> _Exercise description_
Return the records exactly, with nothing added.

> _Data shown_
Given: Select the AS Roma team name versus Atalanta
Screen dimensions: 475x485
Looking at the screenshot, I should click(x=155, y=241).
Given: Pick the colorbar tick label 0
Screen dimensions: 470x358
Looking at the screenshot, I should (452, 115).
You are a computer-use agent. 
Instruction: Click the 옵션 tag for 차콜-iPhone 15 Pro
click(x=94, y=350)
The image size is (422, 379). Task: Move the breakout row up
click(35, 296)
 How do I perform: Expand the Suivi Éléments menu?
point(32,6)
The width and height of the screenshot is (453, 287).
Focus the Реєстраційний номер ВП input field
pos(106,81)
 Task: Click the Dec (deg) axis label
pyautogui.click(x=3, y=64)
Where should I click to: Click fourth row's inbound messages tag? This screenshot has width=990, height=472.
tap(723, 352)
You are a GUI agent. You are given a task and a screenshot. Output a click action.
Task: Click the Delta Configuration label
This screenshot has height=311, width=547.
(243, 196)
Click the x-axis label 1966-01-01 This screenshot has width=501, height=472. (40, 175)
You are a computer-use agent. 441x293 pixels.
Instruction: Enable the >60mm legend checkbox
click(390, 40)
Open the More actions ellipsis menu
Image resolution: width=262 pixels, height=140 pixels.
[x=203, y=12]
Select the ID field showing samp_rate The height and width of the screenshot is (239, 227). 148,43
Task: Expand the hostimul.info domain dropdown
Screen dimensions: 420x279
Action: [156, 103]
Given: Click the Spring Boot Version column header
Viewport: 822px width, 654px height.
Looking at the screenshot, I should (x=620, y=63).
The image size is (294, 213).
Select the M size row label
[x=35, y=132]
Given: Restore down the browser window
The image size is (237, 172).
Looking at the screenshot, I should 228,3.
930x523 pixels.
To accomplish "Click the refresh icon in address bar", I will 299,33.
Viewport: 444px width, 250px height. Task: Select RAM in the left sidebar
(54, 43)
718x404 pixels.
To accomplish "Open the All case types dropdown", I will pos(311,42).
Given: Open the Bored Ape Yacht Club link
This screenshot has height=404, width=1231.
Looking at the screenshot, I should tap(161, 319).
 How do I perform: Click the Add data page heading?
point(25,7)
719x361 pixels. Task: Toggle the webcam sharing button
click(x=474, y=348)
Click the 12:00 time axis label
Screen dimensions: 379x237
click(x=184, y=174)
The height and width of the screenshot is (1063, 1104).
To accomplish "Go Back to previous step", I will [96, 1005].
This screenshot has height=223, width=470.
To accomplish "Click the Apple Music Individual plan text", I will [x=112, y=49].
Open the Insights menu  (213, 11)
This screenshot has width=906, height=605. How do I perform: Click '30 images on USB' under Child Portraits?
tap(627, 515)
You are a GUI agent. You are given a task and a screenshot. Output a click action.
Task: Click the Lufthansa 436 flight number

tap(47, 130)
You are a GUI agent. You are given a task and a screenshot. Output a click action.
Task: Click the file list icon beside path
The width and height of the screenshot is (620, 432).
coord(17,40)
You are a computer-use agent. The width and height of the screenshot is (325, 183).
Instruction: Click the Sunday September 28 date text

> _Response to the exercise_
Given: Select the AS Roma team name versus Atalanta
Screen dimensions: 475x485
Looking at the screenshot, I should click(x=155, y=241).
Given: Pick the colorbar tick label 0
Screen dimensions: 470x358
Looking at the screenshot, I should (452, 115).
You are a computer-use agent. 
Instruction: Click the 옵션 tag for 차콜-iPhone 15 Pro
click(x=94, y=350)
The image size is (422, 379). Task: Move the breakout row up
click(35, 296)
 How do I perform: Expand the Suivi Éléments menu?
point(32,6)
The width and height of the screenshot is (453, 287).
Focus the Реєстраційний номер ВП input field
pos(106,81)
 Task: Click the Dec (deg) axis label
pyautogui.click(x=3, y=64)
Where should I click to: Click fourth row's inbound messages tag? This screenshot has width=990, height=472.
tap(723, 352)
You are a GUI agent. You are given a task and a screenshot. Output a click action.
Task: Click the Delta Configuration label
This screenshot has height=311, width=547.
(243, 196)
Click the x-axis label 1966-01-01 This screenshot has width=501, height=472. (40, 175)
You are a computer-use agent. 441x293 pixels.
Instruction: Enable the >60mm legend checkbox
click(390, 40)
Open the More actions ellipsis menu
Image resolution: width=262 pixels, height=140 pixels.
[x=203, y=12]
Select the ID field showing samp_rate The height and width of the screenshot is (239, 227). 148,43
Task: Expand the hostimul.info domain dropdown
Screen dimensions: 420x279
Action: [156, 103]
Given: Click the Spring Boot Version column header
Viewport: 822px width, 654px height.
Looking at the screenshot, I should (x=620, y=63).
The image size is (294, 213).
Select the M size row label
[x=35, y=132]
Given: Restore down the browser window
The image size is (237, 172).
Looking at the screenshot, I should 228,3.
930x523 pixels.
To accomplish "Click the refresh icon in address bar", I will 299,33.
Viewport: 444px width, 250px height. Task: Select RAM in the left sidebar
(54, 43)
718x404 pixels.
To accomplish "Open the All case types dropdown", I will pos(311,42).
Given: Open the Bored Ape Yacht Club link
This screenshot has height=404, width=1231.
Looking at the screenshot, I should tap(161, 319).
 How do I perform: Click the Add data page heading?
point(25,7)
719x361 pixels. Task: Toggle the webcam sharing button
click(x=474, y=348)
Click the 12:00 time axis label
Screen dimensions: 379x237
click(x=184, y=174)
The height and width of the screenshot is (1063, 1104).
To accomplish "Go Back to previous step", I will [96, 1005].
This screenshot has height=223, width=470.
To accomplish "Click the Apple Music Individual plan text", I will [x=112, y=49].
Open the Insights menu  (213, 11)
This screenshot has width=906, height=605. How do I perform: Click '30 images on USB' under Child Portraits?
tap(627, 515)
You are a GUI agent. You are given a task and a screenshot. Output a click action.
Task: Click the Lufthansa 436 flight number

tap(47, 130)
You are a GUI agent. You are given a task and a screenshot. Output a click action.
Task: Click the file list icon beside path
The width and height of the screenshot is (620, 432).
coord(17,40)
You are a computer-use agent. The width and height of the screenshot is (325, 183).
Instruction: Click the Sunday September 28 date text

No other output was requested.